The lines in Harry Burke’s poems are short and sharp, like status updates – “I’m in Berlin again, I’m wondering who I am on the train” - and are punctuated with observations about poetry itself: “I love the idea of people listening to poetry, and agreeing with it.” He said he hoped this thought was being noted down. It was. In another poem he said: “Work is like writing a poem / Once you start you just want to get out of it / But you want to get out of it well … I don’t think explanation is poetry.”
David Tait, via video from China, read poetry by Edwin Morgan, but confessed that he had not written much himself “since coming here, except about air pollution”. He added that people said to him that he was “not writing gay poems any more … I find that bizarre.” Having said that, he then read a poem, ‘The Stars and the Dragon’, “about meeting the guy who’s the reason I’m living in China”.
Maitreyabandhu, who lives and works at the London Buddhist Centre, read poetry by the celebrated Constantine Cavafy, and his own ‘Reading Cavafy’, about his poetic hero, too. He also read extracts from a moving sequence about growing up in Henley-in-Arden, and his developing relationship from the age of eight to 16 with another boy, who was killed in a road accident. He said of these poems: “They are, of course, unbearably sad … Nobody knew that I knew him. When I went to his funeral, nobody could understand why I was there.”
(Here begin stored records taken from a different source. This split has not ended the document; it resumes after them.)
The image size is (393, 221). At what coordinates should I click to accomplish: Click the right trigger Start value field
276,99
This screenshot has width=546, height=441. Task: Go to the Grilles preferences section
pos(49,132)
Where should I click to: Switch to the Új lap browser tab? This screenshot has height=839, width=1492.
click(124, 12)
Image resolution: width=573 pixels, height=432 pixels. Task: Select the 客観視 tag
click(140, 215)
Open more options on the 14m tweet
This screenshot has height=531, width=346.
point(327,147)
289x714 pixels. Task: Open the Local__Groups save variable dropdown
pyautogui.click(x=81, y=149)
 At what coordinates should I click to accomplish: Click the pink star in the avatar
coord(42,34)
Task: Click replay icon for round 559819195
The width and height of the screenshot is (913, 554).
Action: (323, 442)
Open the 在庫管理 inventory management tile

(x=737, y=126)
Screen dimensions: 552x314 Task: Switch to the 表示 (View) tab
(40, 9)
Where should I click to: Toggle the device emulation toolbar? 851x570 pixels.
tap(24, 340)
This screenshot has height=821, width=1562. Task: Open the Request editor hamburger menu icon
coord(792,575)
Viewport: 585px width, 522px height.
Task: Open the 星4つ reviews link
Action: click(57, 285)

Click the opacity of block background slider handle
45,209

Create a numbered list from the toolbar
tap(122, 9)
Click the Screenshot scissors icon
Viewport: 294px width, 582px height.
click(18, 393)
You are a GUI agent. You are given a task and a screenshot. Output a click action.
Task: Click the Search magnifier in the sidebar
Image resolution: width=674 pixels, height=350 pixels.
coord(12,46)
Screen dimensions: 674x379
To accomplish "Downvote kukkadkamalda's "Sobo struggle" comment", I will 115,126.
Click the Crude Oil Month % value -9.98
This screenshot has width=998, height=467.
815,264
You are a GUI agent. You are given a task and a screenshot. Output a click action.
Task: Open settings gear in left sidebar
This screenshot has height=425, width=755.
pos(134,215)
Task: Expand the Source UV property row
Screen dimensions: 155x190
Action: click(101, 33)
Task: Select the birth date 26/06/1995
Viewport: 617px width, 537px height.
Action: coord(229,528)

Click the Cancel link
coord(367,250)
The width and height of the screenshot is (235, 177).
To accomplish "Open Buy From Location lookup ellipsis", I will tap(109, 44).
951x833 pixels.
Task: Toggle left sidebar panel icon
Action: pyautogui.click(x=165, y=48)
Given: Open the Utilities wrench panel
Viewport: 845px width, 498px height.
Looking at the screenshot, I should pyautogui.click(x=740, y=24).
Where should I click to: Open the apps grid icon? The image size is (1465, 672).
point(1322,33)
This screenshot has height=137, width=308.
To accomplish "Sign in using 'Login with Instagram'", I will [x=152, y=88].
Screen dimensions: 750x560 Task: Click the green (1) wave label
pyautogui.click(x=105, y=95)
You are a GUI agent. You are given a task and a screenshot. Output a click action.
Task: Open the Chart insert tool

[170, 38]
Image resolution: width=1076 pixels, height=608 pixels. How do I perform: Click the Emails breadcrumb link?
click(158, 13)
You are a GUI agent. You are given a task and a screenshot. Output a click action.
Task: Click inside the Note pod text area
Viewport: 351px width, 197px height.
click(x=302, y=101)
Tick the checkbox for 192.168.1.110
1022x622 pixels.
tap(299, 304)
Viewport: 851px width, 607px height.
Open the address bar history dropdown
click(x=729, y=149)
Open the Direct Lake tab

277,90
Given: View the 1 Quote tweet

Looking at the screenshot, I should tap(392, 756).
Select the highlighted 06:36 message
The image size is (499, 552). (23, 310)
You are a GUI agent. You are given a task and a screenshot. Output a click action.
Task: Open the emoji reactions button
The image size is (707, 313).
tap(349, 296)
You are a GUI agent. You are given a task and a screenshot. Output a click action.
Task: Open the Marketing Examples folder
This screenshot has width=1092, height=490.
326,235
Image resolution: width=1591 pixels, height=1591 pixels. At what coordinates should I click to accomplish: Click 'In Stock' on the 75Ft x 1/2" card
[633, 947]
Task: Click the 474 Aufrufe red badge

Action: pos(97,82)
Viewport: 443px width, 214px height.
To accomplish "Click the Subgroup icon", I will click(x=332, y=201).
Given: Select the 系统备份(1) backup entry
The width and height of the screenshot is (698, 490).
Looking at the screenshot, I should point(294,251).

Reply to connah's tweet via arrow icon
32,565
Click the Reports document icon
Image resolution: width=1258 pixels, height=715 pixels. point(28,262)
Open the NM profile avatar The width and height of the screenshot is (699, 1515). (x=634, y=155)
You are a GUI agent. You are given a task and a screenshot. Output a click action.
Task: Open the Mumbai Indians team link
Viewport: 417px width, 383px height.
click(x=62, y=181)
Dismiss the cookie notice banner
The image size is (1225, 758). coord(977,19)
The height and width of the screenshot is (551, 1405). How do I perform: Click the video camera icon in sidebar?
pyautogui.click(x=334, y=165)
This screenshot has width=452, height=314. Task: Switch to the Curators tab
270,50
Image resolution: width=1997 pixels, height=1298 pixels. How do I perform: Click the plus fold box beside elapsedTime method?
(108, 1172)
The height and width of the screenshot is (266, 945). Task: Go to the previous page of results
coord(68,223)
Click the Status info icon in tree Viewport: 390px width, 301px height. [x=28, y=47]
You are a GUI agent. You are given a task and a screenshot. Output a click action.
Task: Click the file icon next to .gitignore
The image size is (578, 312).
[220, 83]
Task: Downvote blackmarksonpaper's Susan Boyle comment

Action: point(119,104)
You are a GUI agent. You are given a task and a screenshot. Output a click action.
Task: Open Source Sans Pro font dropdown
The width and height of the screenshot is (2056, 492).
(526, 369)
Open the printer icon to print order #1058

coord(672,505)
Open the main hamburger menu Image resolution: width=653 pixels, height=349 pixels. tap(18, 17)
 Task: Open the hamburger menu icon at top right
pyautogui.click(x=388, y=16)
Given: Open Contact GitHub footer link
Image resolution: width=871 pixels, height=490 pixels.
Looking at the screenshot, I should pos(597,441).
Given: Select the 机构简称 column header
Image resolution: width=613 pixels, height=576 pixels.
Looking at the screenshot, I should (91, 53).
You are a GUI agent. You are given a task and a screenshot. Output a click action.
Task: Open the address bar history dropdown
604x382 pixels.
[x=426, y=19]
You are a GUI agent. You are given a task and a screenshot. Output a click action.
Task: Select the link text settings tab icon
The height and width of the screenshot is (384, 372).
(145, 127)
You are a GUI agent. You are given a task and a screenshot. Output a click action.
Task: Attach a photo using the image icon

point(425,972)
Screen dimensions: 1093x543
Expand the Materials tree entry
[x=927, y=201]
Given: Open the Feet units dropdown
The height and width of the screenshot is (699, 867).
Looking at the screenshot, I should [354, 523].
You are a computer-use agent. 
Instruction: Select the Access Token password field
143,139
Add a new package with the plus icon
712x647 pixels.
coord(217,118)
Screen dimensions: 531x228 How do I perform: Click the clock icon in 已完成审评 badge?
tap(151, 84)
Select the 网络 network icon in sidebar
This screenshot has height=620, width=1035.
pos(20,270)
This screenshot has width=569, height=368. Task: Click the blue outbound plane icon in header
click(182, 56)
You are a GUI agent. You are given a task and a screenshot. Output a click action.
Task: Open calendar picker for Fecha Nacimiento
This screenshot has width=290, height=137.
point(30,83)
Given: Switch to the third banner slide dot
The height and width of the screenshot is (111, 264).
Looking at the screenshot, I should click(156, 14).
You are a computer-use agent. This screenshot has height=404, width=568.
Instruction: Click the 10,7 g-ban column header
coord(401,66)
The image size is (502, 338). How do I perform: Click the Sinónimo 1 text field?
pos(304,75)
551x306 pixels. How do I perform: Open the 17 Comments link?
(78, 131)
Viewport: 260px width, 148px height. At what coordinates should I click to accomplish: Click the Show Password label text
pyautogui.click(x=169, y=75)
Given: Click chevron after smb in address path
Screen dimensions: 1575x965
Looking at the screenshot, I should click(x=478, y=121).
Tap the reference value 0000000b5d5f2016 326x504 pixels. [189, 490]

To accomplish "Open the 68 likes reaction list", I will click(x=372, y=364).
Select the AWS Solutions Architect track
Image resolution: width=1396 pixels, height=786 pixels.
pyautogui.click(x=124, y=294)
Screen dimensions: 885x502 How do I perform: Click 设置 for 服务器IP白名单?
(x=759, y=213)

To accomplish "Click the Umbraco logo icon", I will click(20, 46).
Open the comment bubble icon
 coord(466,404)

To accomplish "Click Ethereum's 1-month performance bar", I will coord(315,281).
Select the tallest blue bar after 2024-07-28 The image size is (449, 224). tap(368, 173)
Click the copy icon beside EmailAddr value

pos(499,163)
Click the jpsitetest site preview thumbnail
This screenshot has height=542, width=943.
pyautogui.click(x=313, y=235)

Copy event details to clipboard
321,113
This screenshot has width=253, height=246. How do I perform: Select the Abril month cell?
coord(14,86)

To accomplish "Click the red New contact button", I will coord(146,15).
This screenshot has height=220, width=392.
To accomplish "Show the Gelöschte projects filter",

The reading concluded with Gregory Woods, a poet of great technical skill and wit, and one also not to be trifled with. He read from Whitman, and his own poems about Cavafy, Henry James, and Byron. One called ‘Mothers of Sons’ includes the lines: “Mothers of crybabies, mothers of mothers’ boys … your apricot kisses exacted a terrible toll.”
Woods’ website notes that in 1998 he was appointed professor of gay and lesbian studies at Nottingham Trent University, and adds: “Because this was the first such appointment in the UK, it attracted some attention. The then Conservative shadow home secretary Ann Widdecombe used the pages of the Sunday Mirror to denounce my career as ‘a phenomenal waste of public money’.” When a sentence in a review offended him, Woods included two bawdy, satirical poems in his most recent collection, An Ordinary Dog, as a riposte – and named the reviewer, too. A warning to us all.
The opening poem in this collection, ‘Invocation’, is addressed to the Muses, “who I think of as a gang of lesbian avengers”, he said at the Poetry Library. It concludes with these apt words: “Foregather where the tyrant hangs, / and harry anyone who brings / to human rights inhuman wrongs.” Well said.
Greg Freeman
M.C. Newberry
Thu 5th Feb 2015 15:42
The fact that "gay poetry" has a description
shows how far society has moved away from the
days of my own youth. The point about love
preceding sexual awareness has the ring of
truth and has its history in boys' books of
days when the word "bugger" was unmentionable
in polite society. Indeed, it is never used
today either, except as an expletive. I first
heard it uttered by a self-possessed elder
sister. She really put some force into it, I
recall! Its origins are interesting on
another level to a student of social history.
But, in general, poetry and literature covering homosexuality have been around in various forms for years, and in other times
were absorbed into the greater world of
writing as "art"...getting little public
awareness and thus avoiding widespread
obloquy in the process.
Wilde and his "love that dare not speak its name" certainly upset the horses of his day
and it was to be many decades before things
began to change following a courageous
peer's action to change the law about sexual
behaviour in society. Today's gay community
may have its problems but they are as nothing
compared to what was the "norm" previously.
Now that's something to write home about!